## MATERIAL FOR THIS EXERCISE
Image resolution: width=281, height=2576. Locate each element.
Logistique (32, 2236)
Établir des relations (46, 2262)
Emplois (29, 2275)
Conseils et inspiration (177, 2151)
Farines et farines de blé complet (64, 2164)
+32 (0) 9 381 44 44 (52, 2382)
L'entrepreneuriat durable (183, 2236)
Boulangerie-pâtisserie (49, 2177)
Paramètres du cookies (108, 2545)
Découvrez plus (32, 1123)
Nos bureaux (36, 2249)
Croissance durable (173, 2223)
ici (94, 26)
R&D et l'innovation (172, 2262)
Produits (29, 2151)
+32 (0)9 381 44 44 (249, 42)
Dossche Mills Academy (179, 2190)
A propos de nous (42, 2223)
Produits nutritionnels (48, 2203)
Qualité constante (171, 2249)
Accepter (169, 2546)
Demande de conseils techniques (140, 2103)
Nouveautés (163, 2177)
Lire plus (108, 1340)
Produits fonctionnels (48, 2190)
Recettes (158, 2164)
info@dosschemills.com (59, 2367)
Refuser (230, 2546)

* * *

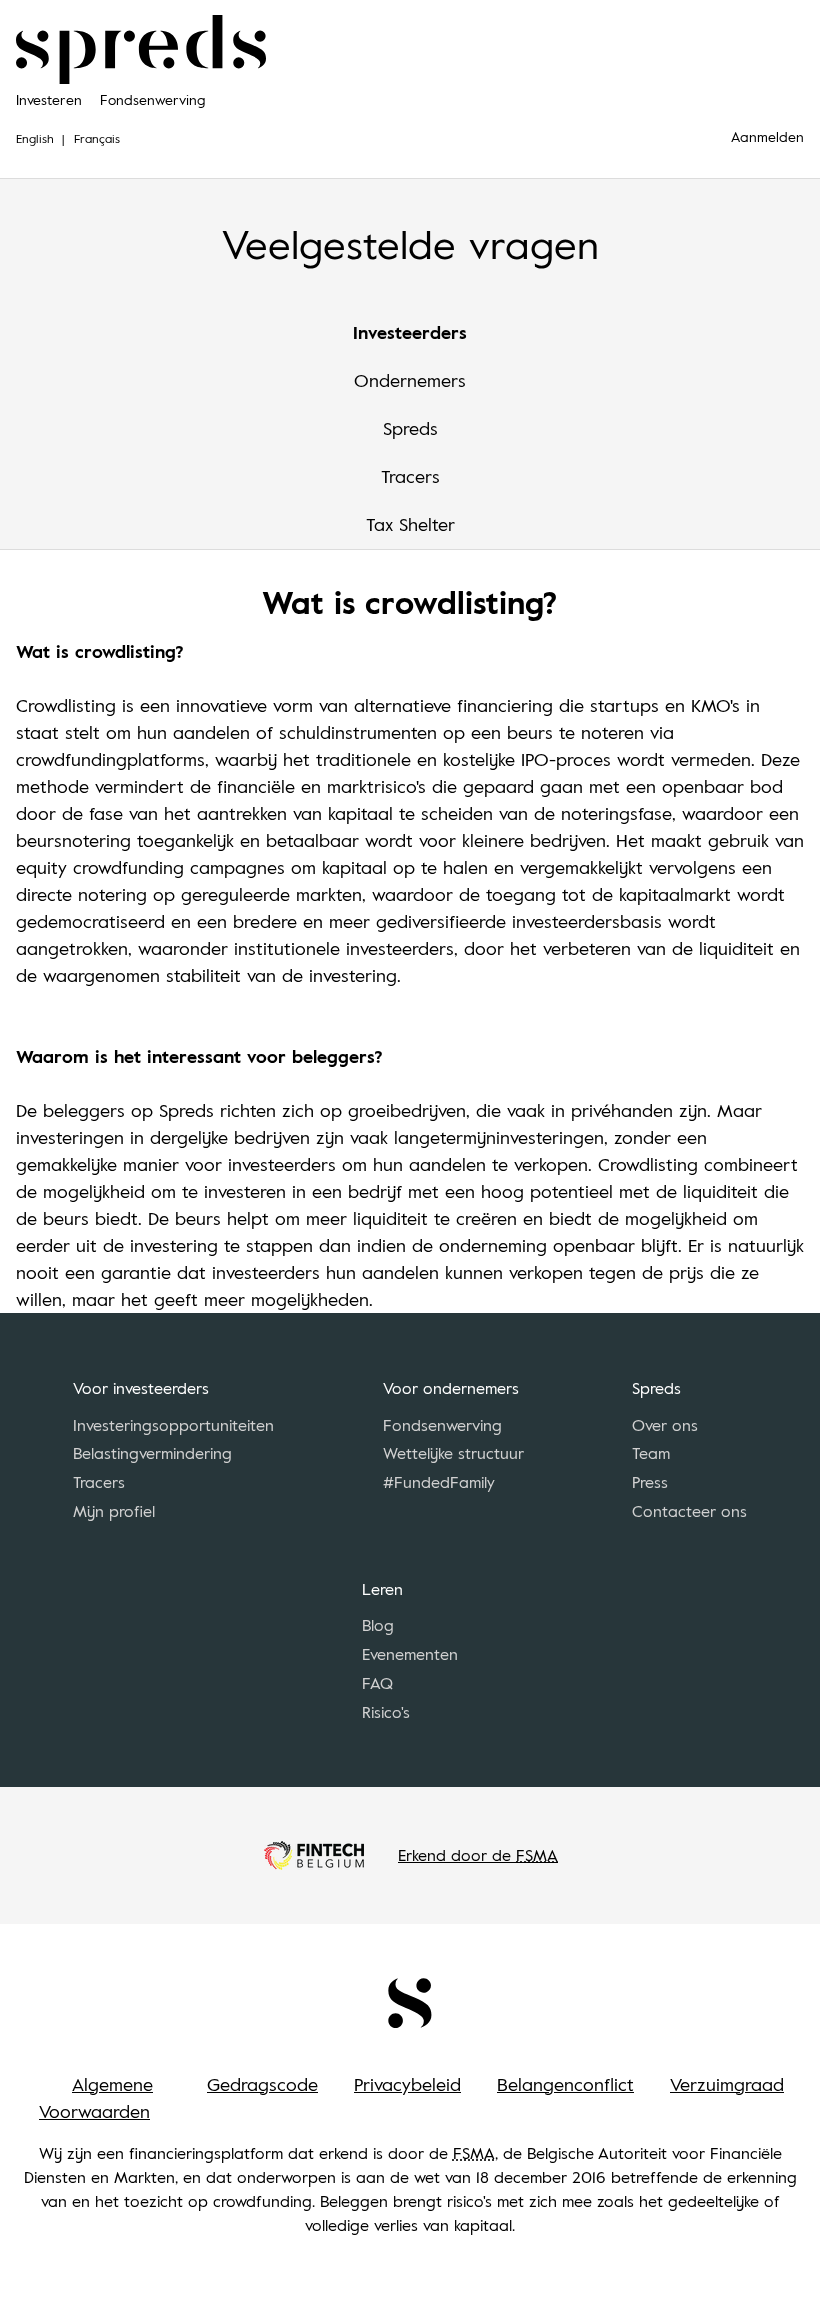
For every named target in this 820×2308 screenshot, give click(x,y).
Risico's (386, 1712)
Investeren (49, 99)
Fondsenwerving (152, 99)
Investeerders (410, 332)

## EXERCISE DESCRIPTION
Looking at the data above, write out exactly the lines that start at the one containing "Découvrez plus (32, 1123)" and end at the one containing "Refuser (230, 2546)"; include both and nothing beyond.

## RESPONSE BOX
Découvrez plus (32, 1123)
Nos bureaux (36, 2249)
Croissance durable (173, 2223)
ici (94, 26)
R&D et l'innovation (172, 2262)
Produits (29, 2151)
+32 (0)9 381 44 44 (249, 42)
Dossche Mills Academy (179, 2190)
A propos de nous (42, 2223)
Produits nutritionnels (48, 2203)
Qualité constante (171, 2249)
Accepter (169, 2546)
Demande de conseils techniques (140, 2103)
Nouveautés (163, 2177)
Lire plus (108, 1340)
Produits fonctionnels (48, 2190)
Recettes (158, 2164)
info@dosschemills.com (59, 2367)
Refuser (230, 2546)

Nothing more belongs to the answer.